Compreendo também as preocupações com as desigualdades sociais. Os alunos das privadas, por exemplo, poderão estar mais favorecidos na preparação para exames porque nas privadas as aulas online estão potencialmente a funcionar melhor. Mas a questão da motivação para a aprendizagem é exatamente a mesma, e o aluno da privada também só aprende se quiser aprender. Além disso, a desigualdade público/privado sempre existiu e não me parece que seja o momento de nos preocuparmos com isso – até porque são apenas 21% os alunos que estão no ensino secundário privado em Portugal (Pordata, dados de 2018). Parece-me sim preocupante que os alunos mais carenciados não tenham acesso a meios para comunicar online com os professores, e compreendo que nesse caso as aulas à distância cavem mais o fosso socioeconómico entre alunos. Mas, nesse caso, penso que o Governo, a sociedade civil e os alunos podem encontrar formas de entreajuda, que já se vão vendo. Acima de tudo, vivemos tempos em que temos que ser criativos, tempos em que temos que pensar mais no coletivo do que no individual, e tempos para sermos solidários!

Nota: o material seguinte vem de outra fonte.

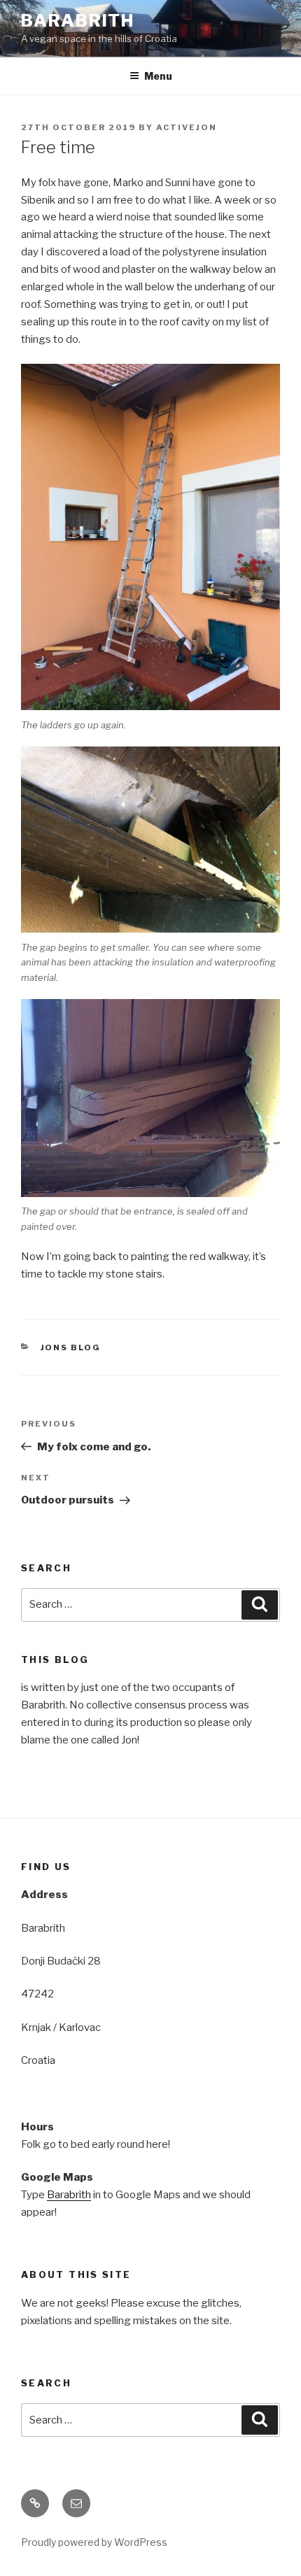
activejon (186, 127)
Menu (158, 76)
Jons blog (71, 1347)
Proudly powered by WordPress (94, 2542)
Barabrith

Na verdade, penso que temos este ano, pela primeira vez, uma oportunidade de testar um acesso diferente ao ensino superior. Um acesso em que as dificuldades de estudo e de aprendizagem são partilhadas por todos os alunos, poucos estarão numa situação favorecida de ter tido explicações e apoio ao estudo, e todos os alunos que se submetam a exame tiveram que fazer um grande esforço de estudo autónomo, de se automotivarem e de se entreajudarem. Os resultados que daqui saírem serão talvez mais justos, mas isso só a posteriori poderemos investigar.